Despite frequently aired grievances by many mortgage bankers, some of the biggest institutions in the business say that they have no reason to complain about the arrangement with the agencies.

“We have somewhat of a unique position in the market, in that we do the mortgage banking and portfolio lending all within one shop,” said Benson Porter, a senior vice president in government relations for Washington Mutual.

“From a mortgage banking side, Fannie is a very important partner to us … we have always had a cordial and professional relationship with them,” he said.

But there are plenty who distrust the GSEs. In part, they worry that the agencies could eventually deploy their cost advantages on the origination side of the business, something both Fannie and Freddie deny is in their plans. Whether or not it plays out that way, many banks say their margins are pinched by the GSEs’ market power.
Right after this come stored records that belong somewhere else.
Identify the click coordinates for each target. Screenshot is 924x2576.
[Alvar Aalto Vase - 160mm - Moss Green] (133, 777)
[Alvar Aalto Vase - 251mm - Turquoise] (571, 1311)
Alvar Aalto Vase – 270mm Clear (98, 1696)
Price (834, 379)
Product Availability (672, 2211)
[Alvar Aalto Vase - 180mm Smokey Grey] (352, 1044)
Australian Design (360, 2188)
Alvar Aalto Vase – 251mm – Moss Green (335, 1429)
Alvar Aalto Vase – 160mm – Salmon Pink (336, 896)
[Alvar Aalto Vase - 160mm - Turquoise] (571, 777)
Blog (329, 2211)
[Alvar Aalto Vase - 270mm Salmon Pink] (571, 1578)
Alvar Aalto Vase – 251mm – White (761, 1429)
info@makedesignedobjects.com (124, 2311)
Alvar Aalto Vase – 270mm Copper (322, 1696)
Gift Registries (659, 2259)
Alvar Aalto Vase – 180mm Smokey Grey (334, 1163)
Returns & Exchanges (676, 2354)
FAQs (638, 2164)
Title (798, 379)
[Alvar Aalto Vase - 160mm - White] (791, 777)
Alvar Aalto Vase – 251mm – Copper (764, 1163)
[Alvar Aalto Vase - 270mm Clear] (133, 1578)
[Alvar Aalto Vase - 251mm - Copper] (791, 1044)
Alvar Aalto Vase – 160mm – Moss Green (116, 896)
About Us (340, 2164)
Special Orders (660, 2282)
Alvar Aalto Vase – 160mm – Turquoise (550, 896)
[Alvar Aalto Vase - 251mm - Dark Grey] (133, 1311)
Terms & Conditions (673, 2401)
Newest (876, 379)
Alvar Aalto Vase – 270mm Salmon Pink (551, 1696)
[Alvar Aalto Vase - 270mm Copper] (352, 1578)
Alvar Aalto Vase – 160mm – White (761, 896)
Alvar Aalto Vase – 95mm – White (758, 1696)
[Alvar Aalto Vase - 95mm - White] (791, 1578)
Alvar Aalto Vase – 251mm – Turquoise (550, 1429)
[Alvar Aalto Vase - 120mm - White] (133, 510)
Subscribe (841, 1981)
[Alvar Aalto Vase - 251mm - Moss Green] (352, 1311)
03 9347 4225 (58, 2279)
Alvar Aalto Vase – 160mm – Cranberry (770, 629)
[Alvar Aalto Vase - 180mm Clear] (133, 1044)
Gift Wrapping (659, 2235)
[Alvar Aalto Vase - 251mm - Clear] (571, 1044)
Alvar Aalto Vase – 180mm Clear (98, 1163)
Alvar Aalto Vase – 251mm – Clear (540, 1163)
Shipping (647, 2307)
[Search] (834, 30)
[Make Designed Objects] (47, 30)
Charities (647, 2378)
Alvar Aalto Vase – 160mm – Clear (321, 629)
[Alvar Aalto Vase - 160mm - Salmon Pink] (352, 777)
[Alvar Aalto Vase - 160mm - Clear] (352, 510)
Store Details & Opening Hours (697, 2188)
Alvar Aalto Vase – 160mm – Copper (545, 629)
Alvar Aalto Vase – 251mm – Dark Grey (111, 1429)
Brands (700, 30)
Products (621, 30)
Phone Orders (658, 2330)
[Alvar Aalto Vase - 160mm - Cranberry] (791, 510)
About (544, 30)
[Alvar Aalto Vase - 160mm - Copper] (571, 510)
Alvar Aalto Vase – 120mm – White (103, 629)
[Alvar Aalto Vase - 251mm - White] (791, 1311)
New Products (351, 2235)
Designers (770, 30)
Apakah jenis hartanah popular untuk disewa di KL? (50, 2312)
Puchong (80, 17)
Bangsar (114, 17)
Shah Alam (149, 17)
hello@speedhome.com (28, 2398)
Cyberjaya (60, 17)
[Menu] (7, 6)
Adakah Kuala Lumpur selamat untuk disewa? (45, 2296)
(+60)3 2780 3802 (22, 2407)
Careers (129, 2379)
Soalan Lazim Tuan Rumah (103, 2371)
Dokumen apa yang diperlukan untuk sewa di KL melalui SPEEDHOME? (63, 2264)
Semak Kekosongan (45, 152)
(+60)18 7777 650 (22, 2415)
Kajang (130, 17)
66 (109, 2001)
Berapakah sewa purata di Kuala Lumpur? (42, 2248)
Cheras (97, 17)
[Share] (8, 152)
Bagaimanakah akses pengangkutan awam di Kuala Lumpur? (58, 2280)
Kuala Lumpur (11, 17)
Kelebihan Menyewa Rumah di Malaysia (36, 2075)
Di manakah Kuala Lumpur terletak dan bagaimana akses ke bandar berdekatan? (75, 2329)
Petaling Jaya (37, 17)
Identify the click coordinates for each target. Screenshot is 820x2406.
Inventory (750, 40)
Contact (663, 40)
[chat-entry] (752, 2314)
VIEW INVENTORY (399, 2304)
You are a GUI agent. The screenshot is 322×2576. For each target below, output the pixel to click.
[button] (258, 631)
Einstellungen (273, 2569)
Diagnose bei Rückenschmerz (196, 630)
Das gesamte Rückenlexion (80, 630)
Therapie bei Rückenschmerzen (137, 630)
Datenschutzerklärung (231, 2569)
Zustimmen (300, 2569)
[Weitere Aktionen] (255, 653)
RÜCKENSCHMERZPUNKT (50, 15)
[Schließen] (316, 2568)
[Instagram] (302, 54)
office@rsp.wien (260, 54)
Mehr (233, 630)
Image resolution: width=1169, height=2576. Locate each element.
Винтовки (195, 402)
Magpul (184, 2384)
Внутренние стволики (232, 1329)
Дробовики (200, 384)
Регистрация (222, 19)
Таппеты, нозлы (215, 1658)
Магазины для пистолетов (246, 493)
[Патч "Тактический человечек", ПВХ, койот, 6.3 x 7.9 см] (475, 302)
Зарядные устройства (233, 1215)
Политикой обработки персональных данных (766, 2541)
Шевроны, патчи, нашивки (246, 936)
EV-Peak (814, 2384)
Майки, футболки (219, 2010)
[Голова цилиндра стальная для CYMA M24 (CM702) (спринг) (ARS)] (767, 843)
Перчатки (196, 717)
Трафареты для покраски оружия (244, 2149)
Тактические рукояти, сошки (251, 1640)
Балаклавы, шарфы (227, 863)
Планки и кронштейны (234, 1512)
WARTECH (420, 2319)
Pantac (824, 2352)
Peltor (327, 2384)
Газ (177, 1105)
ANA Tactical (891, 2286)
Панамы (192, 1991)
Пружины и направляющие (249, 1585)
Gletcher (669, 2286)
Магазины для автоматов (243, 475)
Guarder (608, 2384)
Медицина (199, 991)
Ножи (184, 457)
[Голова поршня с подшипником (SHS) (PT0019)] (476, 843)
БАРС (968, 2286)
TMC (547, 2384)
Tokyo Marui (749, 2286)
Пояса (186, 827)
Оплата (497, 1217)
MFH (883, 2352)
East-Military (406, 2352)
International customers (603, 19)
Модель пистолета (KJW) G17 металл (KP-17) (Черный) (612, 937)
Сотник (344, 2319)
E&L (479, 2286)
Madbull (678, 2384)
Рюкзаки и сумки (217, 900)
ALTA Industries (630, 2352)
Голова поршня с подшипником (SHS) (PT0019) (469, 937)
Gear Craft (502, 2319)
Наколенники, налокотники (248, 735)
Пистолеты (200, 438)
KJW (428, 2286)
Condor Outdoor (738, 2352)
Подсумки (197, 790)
Until recently, Fannie and Freddie’s influence was felt mainly in the plain-vanilla fixed-rate conforming mortgage market. But critics of the agencies’ government backing say that as the agencies begin to buy loans in new market segments the issue gains in significance. Subprime lending is one area in which lenders say they have begun to see an uptick in enterprises’ financing. That could spell trouble for many in the subprime business as margins shrink.

Lenders are saying the agencies have also become more active in the multifamily market. And some institutions with big adjustable-rate loan portfolios fear that the GSEs may start buying more of these mortgages and thus begin to lean on the prices in that market.

“Anyplace they turn their attention, they underprice us,” Mr. Nevins said.

That is exactly the point, according to the agencies.

“We are not in the market to make banks more profitable,” said Freddie Mac spokesperson Sharon McHale. While “there is clearly a funding advantage,” studies have shown that the benefits passed on to consumers are four times this advantage, she said.

Fannie Mae said its involvement in the subprime market is just as much within the bounds of its charter as prime rate mortgages.

Because of advances in the GSEs’ automatic underwriting system “we are able to purchase riskier loans” than before, said Janice Dau, a spokeswoman for Fannie.

“That fits well within the agency’s mission of helping as many borrowers get mortgages as possible,” she said.

Aside from the influence over rates the GSEs exert through their position as loan acquirers, the biggest problem banks have had recently is the agencies’ making changes to their processes that risk disintermediating the banks.

FM Watch, an anti-GSE lobbying group funded by several of the largest banks in the mortgage business, has been trying to limit the activities of Fannie and Freddie and released a report last week on so-called mission creep by the two agencies. Offered as proof: Freddie Mac is planning to make its automated underwriting products available to real estate agents, which in turn could use them directly with consumers.

Ms. McHale says that Freddie “has no desire to go directly to the borrowers.”

Instead, she said, Freddie’s technological innovations bring more types of lenders — some of them smaller and nontraditional — into the business.

“In many cases it’s the larger lenders that are complaining,” she said.